Another break. I’m trying desperately to make sense of the game but failing. Luckily, buff military dudes come to the rescue. They’re starting to do push ups on the side of the playing field. The audience is informed that Guy 1 graduated from this university two years ago and is now proudly serving in the navy, while Guy 2 is doing some kind of joint military and college program right now. We all clap and cheer at their push-ups and their service.

During the game, we’re treated to uplifting orchestral music from a uniformed band, interspersed with cheerleaders cheering, outdated pop songs and enthusiastic commentary from someone who is sponsored by Toyota. I know this because he will end every other sentence with “and a Toyotaaaaa!”. As in: “the Redbirds are coming back strong, and a Toyotaaaaaaa!”. At first I thought I had misunderstood, this isn’t my first language and I’m tired and distracted. But no, that was just how they chose to integrate the sponsorship, and I respect that immensely. No nonsense. No hiding. Also, how did they get Toyota to sponsor a game with two minor teams and and audience of at most 300 people? I don’t care. But I loved it.

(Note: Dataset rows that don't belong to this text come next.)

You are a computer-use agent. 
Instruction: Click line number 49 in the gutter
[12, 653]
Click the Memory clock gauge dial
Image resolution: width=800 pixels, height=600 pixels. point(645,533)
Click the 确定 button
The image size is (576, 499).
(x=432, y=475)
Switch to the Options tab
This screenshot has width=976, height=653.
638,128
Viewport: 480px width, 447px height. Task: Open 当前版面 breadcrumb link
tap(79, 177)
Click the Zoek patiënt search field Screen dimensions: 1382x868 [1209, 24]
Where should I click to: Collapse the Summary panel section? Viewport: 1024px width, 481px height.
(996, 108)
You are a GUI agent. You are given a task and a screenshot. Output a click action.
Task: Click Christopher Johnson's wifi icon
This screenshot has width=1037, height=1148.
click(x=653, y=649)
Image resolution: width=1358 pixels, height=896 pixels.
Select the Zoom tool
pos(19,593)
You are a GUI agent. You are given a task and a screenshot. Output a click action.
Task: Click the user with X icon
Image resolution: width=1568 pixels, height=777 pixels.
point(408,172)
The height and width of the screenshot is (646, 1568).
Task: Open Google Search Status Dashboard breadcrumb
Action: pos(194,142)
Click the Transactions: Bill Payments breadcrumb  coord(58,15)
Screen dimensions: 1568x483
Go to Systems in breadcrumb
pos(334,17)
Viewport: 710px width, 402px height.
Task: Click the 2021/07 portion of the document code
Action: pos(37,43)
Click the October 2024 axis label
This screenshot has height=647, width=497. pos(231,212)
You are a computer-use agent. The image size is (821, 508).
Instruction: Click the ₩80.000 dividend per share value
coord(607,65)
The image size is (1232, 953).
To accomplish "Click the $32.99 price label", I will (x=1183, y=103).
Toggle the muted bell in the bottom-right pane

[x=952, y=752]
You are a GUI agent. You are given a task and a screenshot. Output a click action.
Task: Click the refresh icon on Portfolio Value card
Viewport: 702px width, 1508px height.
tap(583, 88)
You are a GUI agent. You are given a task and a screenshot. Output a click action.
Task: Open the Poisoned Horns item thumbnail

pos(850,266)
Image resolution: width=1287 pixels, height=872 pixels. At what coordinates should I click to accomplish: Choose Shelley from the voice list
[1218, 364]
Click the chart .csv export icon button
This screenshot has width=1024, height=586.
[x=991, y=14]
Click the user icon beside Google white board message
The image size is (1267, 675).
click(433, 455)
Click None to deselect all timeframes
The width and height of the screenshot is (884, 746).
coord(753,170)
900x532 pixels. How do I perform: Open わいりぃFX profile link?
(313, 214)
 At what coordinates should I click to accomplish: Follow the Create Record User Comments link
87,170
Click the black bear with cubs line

I almost forget there’s even a game happening. I’m hooked to see in which corner of the field another random seeming group of people will pop and dance or do push ups. The points, shown on a big screen, are way higher than what I’m used to in the other types of sportsball (this, I have learned, is what Americans who don’t care about sports call it. I think that is hilarious and I will steal it). I’ve finished my pretzel bites, a fulfilling snack consisting of the whitest, softest dough I’ve ever put in my mouth. The “cheese” dip I got to accompany them was downright awful, though.

Now, there’s a long break, similar to what I already know from real football. I wanted to grab more pretzel bites, but right as I’m about to get seated, the band starts to march down the field. It’s a diverse orchestra with a wide array of instruments. Next, what I can only describe as the “flag girls” come in. They carry long strips of colored fabric on sticks that they do tricks and formations with. It’s not very entertaining, but it’s somewhat heartwarming. In the US, I learned while there, there’s a stereotype about “band kids” as being nerdy and awkward. In this activity, they’ve managed to include not only the jocks and the pretty girls, but also the sexy girls, the flag girls, the military and the nerds. There’s a great sense of community and togetherness. It’s a small game with two pretty unknown teams, but there’s nothing humble about it. Americans don’t do humble. They do great. And everyone is allowed to participate in this project of greatness, in their own way.

All in all, I cannot recommend this experience highly enough. Whether you’re a tourist like me or a born and bred American who’s just a sportsball hater, do consider going to a local college American football game. There’s something for everyone in there. Even if you hate balls and pretty girls and sexy girls and the military industrial complex and the education system, you get to laugh at the absurdity of it all. And unlike when watching a soccer game, you’re at no risk of getting a beer bottle smashed in your head.